▶ _Text passage_:
__________
Load the rg = 1.2 nm (3 PLGA N = 20 oligomer/BSA system) 

In [13]:
# Set up the MD Simulation
u_pn20 = mda.Universe("../1.2nm_bsa_prod/k4000_plumed/sys_conf.gro", "../1.2nm_bsa_prod/k4000_plumed/pp_sys.xtc")

In [14]:
u_pn20

<Universe with 10148 atoms>

Check that we are on the first frame

In [15]:
u_pn20.trajectory.frame

0

In [16]:
pn20_len = len(u_pn20.trajectory)
pn20_len

10001

In [17]:
# Select the center PLGA residue atoms, heavy atoms only
pn20_cent = u_pn20.select_atoms("resname PLG and not type H")
pn20_cent

<AtomGroup with 486 atoms>

In [18]:
# Select the terminal PLGA residues, heavy atoms only 
pn20_term = u_pn20.select_atoms("resname sPLG tPLG and not type H")
pn20_term

<AtomGroup with 57 atoms>

In [19]:
#Select all the PLGA residues, heavy atoms only 
all_pn20 = u_pn20.select_atoms("resname sPLG PLG tPLG and not type H")
all_pn20

<AtomGroup with 543 atoms>

In [None]:
list(u_pn20.select_atoms("resname PLG and (resid 2 and not type H)"))

In [20]:
# Select BSA residues, heavy atoms only 
prot = u_pn20.select_atoms("protein and not type H")
prot

<AtomGroup with 4653 atoms>

Calculate AA frame counts for PLGA residues, 1.2 nm RG restraint, 100ns trajectory 

In [None]:
#dmax = 4.0, protein group(4653 atoms), plga atom group (543 atoms), took 381.6 s (6 min 36s on 4 cores)
start = 0
end = pn20_len - 1
s_time = timeit.default_timer()
h2di = aa_frmcount(prot, all_pn20, dmax, u_pn20, start, end)
timeit.default_timer() - s_time

In [None]:
len(h2di.keys())

In [None]:
pr_res = list(prot.residues)
ss_res = [str(row) for row in pr_res]
rkg = {key:h2di[key][0] for key, value in h2di.items()}
plg_1_2nmaa = pd.DataFrame(data=ss_res, columns=["BSA_des_res"])
plg_1_2nmaa['mda_plga_frm_1.2nm'] = plg_1_2nmaa['BSA_des_res'].map(rkg)
plg_1_2nmaa['BSA_des_res'] = red_bsa
plg_1_2nmaa['mda_plga_frm_1.2nm'] = plg_1_2nmaa['mda_plga_frm_1.2nm'].replace('nan', np.nan).fillna(0)
plg_1_2nmaa.head()

In [None]:
apl_list = []

# Some residues don't have any contact with the 3 N = 20 PLGA oligomers within 100 ns,
# Put residues that do have contact with BSA in a separate list
for index, r_pl in plg_1_2nmaa.iterrows():
    if r_pl['mda_plga_frm_1.2nm'] != 0:
        apl_list.append(r_pl['BSA_des_res'])
__________
▶ _Data for analysis_:
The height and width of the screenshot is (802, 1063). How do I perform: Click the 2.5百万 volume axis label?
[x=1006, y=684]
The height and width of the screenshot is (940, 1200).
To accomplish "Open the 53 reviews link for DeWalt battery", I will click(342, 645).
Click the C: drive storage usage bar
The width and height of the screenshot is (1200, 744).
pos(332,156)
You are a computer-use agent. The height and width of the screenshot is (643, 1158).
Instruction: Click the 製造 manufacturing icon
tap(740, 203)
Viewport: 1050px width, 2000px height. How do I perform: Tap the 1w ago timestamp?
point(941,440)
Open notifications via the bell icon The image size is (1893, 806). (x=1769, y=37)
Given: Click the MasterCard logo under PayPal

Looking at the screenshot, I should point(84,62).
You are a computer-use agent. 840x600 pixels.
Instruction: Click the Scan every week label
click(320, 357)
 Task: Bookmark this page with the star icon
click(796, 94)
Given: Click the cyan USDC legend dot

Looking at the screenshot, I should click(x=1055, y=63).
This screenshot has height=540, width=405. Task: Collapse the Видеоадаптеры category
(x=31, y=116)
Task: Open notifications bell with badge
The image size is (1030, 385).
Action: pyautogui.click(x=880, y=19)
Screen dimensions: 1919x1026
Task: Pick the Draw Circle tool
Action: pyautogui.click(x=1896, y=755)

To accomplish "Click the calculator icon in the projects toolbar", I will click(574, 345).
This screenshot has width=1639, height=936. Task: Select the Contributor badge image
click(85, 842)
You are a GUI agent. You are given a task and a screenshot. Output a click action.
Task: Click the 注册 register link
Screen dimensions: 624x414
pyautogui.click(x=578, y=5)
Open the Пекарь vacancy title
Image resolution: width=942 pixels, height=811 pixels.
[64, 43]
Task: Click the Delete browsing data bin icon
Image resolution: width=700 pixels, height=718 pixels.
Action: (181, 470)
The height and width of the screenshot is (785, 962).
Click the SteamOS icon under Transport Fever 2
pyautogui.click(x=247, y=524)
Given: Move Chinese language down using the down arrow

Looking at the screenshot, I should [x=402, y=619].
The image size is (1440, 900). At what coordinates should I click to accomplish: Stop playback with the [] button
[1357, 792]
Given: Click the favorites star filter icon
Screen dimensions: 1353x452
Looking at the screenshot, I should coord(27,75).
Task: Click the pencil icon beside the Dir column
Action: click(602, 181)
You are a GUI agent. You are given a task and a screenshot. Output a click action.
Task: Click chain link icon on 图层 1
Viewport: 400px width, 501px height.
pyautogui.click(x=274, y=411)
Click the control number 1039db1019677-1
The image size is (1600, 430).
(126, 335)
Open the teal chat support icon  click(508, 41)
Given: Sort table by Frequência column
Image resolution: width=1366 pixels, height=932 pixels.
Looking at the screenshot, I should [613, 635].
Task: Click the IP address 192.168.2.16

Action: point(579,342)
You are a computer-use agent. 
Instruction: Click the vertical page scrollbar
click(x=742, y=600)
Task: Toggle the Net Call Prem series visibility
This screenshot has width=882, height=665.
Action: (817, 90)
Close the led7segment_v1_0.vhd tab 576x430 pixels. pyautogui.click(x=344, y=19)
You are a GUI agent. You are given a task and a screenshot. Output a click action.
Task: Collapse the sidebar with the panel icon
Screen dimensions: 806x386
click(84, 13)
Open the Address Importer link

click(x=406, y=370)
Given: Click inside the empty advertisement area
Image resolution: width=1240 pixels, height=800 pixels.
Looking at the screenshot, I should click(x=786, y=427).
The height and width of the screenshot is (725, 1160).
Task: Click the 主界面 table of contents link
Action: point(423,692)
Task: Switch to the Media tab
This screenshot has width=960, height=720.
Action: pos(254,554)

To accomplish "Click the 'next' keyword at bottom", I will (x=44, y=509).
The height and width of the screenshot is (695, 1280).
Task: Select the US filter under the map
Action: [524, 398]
__________
▶ _Exercise 1_:
Copy everything from "Calculate AA frame" down to "len(h2di.keys())" in the PLGA–BSA simulation notebook, character for character.
▶ _Exercise 2_:
Write the lines that follow the end of the PLGA–BSA simulation notebook, starting after its final line of code.

▶ _Response area 1_:
Calculate AA frame counts for PLGA residues, 1.2 nm RG restraint, 100ns trajectory 

In [None]:
#dmax = 4.0, protein group(4653 atoms), plga atom group (543 atoms), took 381.6 s (6 min 36s on 4 cores)
start = 0
end = pn20_len - 1
s_time = timeit.default_timer()
h2di = aa_frmcount(prot, all_pn20, dmax, u_pn20, start, end)
timeit.default_timer() - s_time

In [None]:
len(h2di.keys())

▶ _Response area 2_:
# This chunk of code gets an AA count from the above list, in order 
# to get a total number of residues that contact BSA
cpl_l = []

for index, r_a in aa_count.iterrows():
    count = 0
    for i in range(len(apl_list)):
        if r_a['Amino_acids'] in apl_list[i]:
            count += 1
    cpl_l.append(count)      
        
aa_count['plga_1.2nm_100ns'] = cpl_l
#aa_count

In [None]:
# This gives the total number of residues that are within 4 angstroms of a PLGA oligomer residue
# within a 100 ns trajectory block
aa_count['plga_1.2nm_100ns'].sum()

In [None]:
# This gives the total number of residues that are within 4 angstroms of a water molecule
# within a 1 ns trajectory block
aa_count['No_of_surf_res (MDAnalysis)'].sum()

In [None]:
# This gives the total fraction of contacts within the 1.2 nm Rg 100 ns trajectory
aa_count['plga_1.2nm_100ns'].sum()/aa_count['No_of_surf_res (MDAnalysis)'].sum()

Calculate mean occupancy and the standard deviation for 1.2 nm trajectory

Numpy mean and std function was used to calculate mean occupancy and std dev using occ values from aa_frmcount output

In [None]:
# Do I average the mean occupancy across trajectory blocks or over one trajectory block (Give Details)
ll_mo = [value[1] for key, value in h2di.items()]
print("Mean Occpancy (1.2 nm Rg): "+str(np.mean(ll_mo)), "Occ. std. dev.: "+str(np.std(ll_mo)))

Write a function that calculates the average total fraction of contacts(No of residues contacted by PLGA oilgs/total no of surface residues) and their standard deviations for a given number of trajectory blocks 

In [None]:
cd = frac_cont(h2di)
kklh = []
for key, value in cd.items():
    kklh.append(value[1])
# Must substract aromatic residues, since they are already counted
sum(kklh) - cd['Aromatic'][1]

In [None]:
no_surf = aa_count['No_of_surf_res (MDAnalysis)'].sum()

In [None]:
g2_d, fr_p, h_mat = grptwocnt_aa(prot, all_pn20, dmax, u_pn20)

In [None]:
nk_d, s_mat = gtwo_trjcnt(prot, all_pn20, dmax, u_pn20, 2000, 2200)

In [None]:
h_bks = aa_frmcount(prot, all_pn20, dmax, u_pn20, 0, 1000)
#ff_dict = frac_cont(hn_bcks)

In [None]:
fcnt_rg1_2nm, prgrp_1_2nm, aa_matx = bavg_frac_cnt(1, prot, all_pn20, dmax, u_pn20, no_surf, 5000, 6000)

In [21]:
trj_ppmap = prot_poly_cntmovie(prot, all_pn20, dmax, u_pn20, 2000, 2050)

In [27]:
%matplotlib inline 
%matplotlib notebook
%matplotlib notebook

fig = plt.figure(figsize=(10,10))
ims = []
for i in range(50):
    data = trj_ppmap[0,i]
    im = plt.imshow(data, aspect='auto')
    ims.append([im])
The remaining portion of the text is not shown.